Work instructions: All lines of the records below that contain the word "with" must be listed.

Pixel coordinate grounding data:
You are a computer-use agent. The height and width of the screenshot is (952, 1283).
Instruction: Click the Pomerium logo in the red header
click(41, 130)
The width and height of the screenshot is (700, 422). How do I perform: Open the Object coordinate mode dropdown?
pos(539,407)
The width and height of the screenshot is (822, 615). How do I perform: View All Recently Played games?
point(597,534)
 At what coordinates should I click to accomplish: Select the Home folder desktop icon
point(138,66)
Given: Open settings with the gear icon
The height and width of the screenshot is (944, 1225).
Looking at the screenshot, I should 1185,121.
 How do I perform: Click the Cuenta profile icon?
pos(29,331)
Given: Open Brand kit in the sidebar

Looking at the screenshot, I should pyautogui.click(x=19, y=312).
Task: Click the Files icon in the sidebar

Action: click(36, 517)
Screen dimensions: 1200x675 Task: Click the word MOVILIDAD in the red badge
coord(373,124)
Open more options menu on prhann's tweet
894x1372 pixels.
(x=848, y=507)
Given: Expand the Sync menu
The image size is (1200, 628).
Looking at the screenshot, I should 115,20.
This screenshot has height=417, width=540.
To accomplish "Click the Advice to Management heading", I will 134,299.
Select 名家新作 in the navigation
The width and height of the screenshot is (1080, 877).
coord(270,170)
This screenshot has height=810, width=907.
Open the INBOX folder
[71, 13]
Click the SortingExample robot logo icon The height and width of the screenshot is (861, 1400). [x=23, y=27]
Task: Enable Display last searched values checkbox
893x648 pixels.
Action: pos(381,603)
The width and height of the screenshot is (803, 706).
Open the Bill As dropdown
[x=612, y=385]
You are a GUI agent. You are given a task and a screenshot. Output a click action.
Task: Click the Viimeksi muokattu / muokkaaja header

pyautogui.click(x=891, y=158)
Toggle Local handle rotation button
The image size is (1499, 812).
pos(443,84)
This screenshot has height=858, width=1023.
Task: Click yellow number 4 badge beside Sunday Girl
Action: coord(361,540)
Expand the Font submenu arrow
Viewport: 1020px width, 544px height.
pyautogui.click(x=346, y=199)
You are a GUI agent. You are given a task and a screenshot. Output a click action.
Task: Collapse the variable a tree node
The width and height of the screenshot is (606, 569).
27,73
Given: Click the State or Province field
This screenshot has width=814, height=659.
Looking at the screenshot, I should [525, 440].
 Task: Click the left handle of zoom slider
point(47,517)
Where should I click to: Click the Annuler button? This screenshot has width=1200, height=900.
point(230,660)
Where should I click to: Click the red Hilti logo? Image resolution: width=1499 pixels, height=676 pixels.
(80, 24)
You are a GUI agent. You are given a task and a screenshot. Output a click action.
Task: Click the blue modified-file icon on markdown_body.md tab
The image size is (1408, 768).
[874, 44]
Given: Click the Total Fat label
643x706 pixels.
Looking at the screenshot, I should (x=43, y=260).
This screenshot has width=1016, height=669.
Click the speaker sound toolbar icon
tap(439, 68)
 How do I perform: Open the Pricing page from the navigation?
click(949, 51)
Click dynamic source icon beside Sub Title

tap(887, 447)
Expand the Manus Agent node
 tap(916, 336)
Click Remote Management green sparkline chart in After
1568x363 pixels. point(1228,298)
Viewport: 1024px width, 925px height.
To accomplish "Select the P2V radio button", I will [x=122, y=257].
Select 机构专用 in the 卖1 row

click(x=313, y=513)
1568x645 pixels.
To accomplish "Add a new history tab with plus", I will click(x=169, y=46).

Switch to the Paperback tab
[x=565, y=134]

Answer to the exercise:
Given: Open settings with the gear icon
To accomplish "Add a new history tab with plus", I will click(x=169, y=46).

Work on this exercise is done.